En la sala uno; en el comedor otro; uno en cada uno de los baños y en cada una de las recámaras. Ninguno era absolutamente de ella; era una colección de toda la familia. Le pareció que ya debería tener el suyo y le pidió a su mamá que le comprara uno, sólo para ella. La mamá sonriendo le dijo: Eres una coqueta. Sí, te compraré uno, de mano, para ti sola. Y otro igual, para tu hermanita.
Ármony y Mélody, eran gemelas que habían perdido a su triata; no la extrañaban porque no la habían conocido, murió cuando nació. Ármony fue la primera en nacer y a la partera casi no le dio el tiempo suficiente para recibir a Mélody. Las dos lloraron al mismo tiempo y patalearon con fruición, no así Ritmy, quién no tuvo oportunidad de respirar.
Cuando la mamá llegó con los regalos, ambas saltaban de alegría. Eran dos espejos primorosos, de mano, enmarcados en talla de madera, el de Ármony pintado con un suave verde y el de Mélody con amarillo. La mamá guardó otro igual coloreado de azul, en recuerdo de Ritmy, la triata fallecida.
La familia disfrutaba de siete espejos de pared y cuatro de mano, los tres de las triatas y otro más grande, el que tenía aumento por una cara y era el que utilizaba la madre para configurar sus cejas y arreglarse la cara con maquillaje esplendoroso.
Bien podría ser esto el inicio de una bella colección, porque los de pared contaban con marcos tallados en madera de cedro, de ébano y de alguna otra madera que dejaba escapar un aroma muy refinado, esos eran sólo dos, el de la sala y el de la recámara principal; no estaban barnizados para que el perfume de la madera pudiera escapar.
La mamá le aclaró a las gemelas:
–Estos espejos que ahora les regalo, son muy finos y los marcos están tallados a mano, es decir, están esculpidos. Por eso les quiero pedir que los traten con delicadeza, para que así como están de hermosos, duren muchos años.
–Mamá –Dijo Mélody- a mí me gustaría incrustar piedras en estos marcos.
–¿Piedras?
–Creo que no son piedras, son las conchitas del mar de Acapulco, que trajimos cuando vacacionamos. Hay unas que resplandecen.
–Sí mamá –Intervino Ármony- son muchas, tienen muchos colores cada una.
–Esas son las conchas de madreperlas, pero son muy grandes, no cabrían en los marcos y…

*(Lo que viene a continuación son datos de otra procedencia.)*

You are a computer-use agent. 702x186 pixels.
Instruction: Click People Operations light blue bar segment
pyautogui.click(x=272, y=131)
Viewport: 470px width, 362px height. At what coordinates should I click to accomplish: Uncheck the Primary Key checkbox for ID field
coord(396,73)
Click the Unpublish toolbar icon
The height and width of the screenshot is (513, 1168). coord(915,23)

–Vamos a romper las conchas madreperlas, y los pedacitos son los que incrustaremos en los marcos ¿Te parece bien mamá?
Inmediatamente se pusieron a trabajar en los marcos de sus espejos, para que quedaran más alegres y elegantes, que como habían llegado. Nunca imaginaron que con ese trabajo fino, los espejos quedarían convertidos en algo irreal, en algo maligno ¡En golems!

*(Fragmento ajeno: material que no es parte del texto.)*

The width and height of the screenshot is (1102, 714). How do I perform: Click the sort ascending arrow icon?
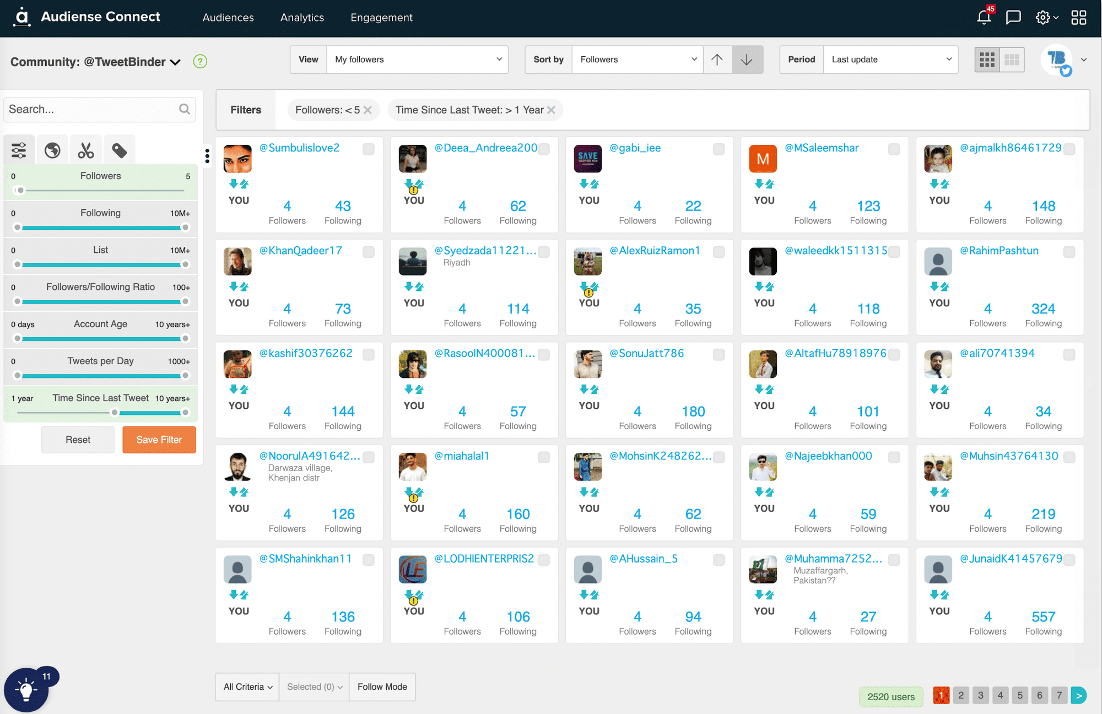(x=718, y=58)
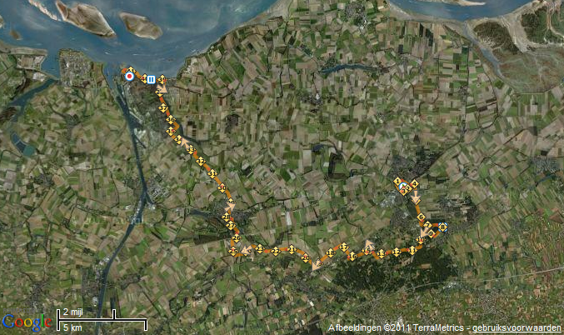Click the Google logo

coord(27,323)
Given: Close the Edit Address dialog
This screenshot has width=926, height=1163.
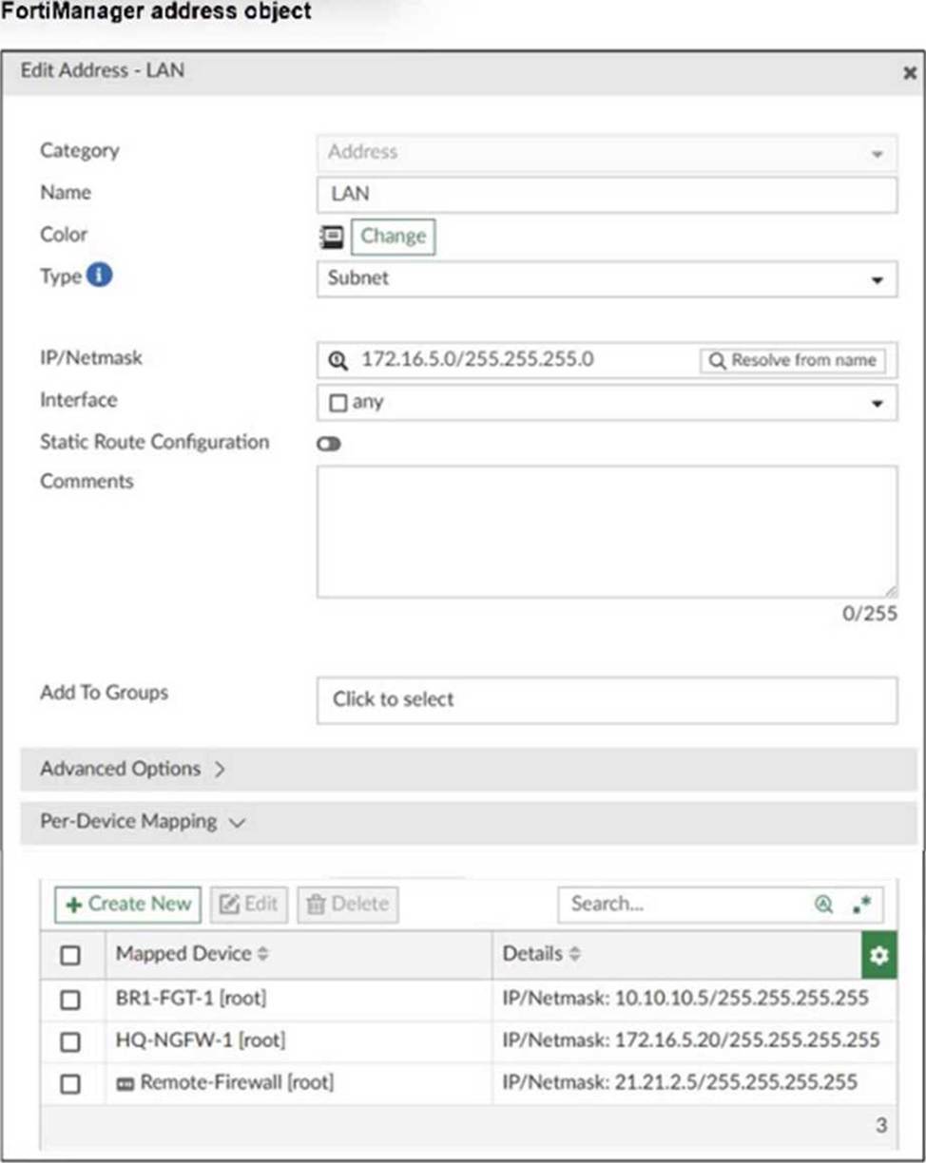Looking at the screenshot, I should tap(909, 73).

Ya las gemelas habían adornado y barnizado los marcos, cuando una tardecita, miraron que su mamá se miraba y remiraba en el otro espejo similar, el perteneciente a la triata muerta.
Cuando la madre guardó el espejo perteneciente al recuerdo de Rítmy, creyó oír un rumor suave, como de olas llegando a playa tranquila; metió el espejo en su estuche, y lo colocó en el rincón de su cajón preferido, en su armario predilecto.

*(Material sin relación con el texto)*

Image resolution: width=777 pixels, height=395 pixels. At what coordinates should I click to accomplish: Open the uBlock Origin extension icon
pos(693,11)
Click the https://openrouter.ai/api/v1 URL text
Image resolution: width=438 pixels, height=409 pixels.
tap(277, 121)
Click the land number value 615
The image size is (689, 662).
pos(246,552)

No tardaron las niñas en pedirle a la mamá:
–¿Verdad que trajiste otro espejo?
–Sí, tiene marco azul, es una cosita bonita que compré en recuerdo de su hermanita.
–¿Cómo era mi hermanita? –Preguntó Ármony.
–Tan linda y refinada como ustedes dos.
–¿Por qué se murió?
–Porque estaba muy pequeña para aguantar la vida respiratoria, sus pulmones no se desarrollaron, y no pudo tomar suficiente oxígeno para vivir.
–Quiero ver el espejo de ella ¿Me lo enseñas mamá? –Pidió Mélody.
–Claro, vengan conmigo lo miraremos las tres.
Cuando el espejo fue sacado del armario, se oyó un rumor que aumento cuando fue sacado de su estuche.
El azul de su marco era suave, como el agua que llega a la playa; las tres, creyeron oír olas, al tiempo que el espejo ya estaba en manos de la madre. El rumor del oleaje paró en cuanto el espejito fue besado por la mamá.
Las tres, extrañadas comenzaron a comentar:
–¿Qué fue eso? sentí que el mar nos rodeaba. –Aseguró Ármony.
–Un mar muy pequeñito, un mar como de mentiras. –Opinó Mélody.
–Oh, veo que ustedes también lo sintieron… yo lo percibí cuando guardé el espejo y ahora que saqué, nuevamente el viento me rodeó, un viento suave, acariciante.
–Lleno de brisa… -Dijo Mélody- hasta sentí que me mojó.
–Yo también sentí la brisa. –Aseguró Ármony- se sintió el viento, y se oyó su canción.
–Es algo raro ¿Verdad? –Comentó la mamá.
Tuvieron en sus manos el espejo por mucho tiempo, lo acariciaban y lo comparaban con los suyos. Le ordenaban que volviera a soplar y a cantar.
Cuando la mamá decidió ya guardarlo y comenzaba a meterlo en el estuche, se soltó el rumor del oleaje, ahora con un poco de mayor ímpetu. Asombradas las tres abrían los ojos y las bocas, y fue así como las encontró el papá, llegando del trabajo; se apresuró a entrar en la recámara porque oía un oleaje incomprensible dentro de esa habitación.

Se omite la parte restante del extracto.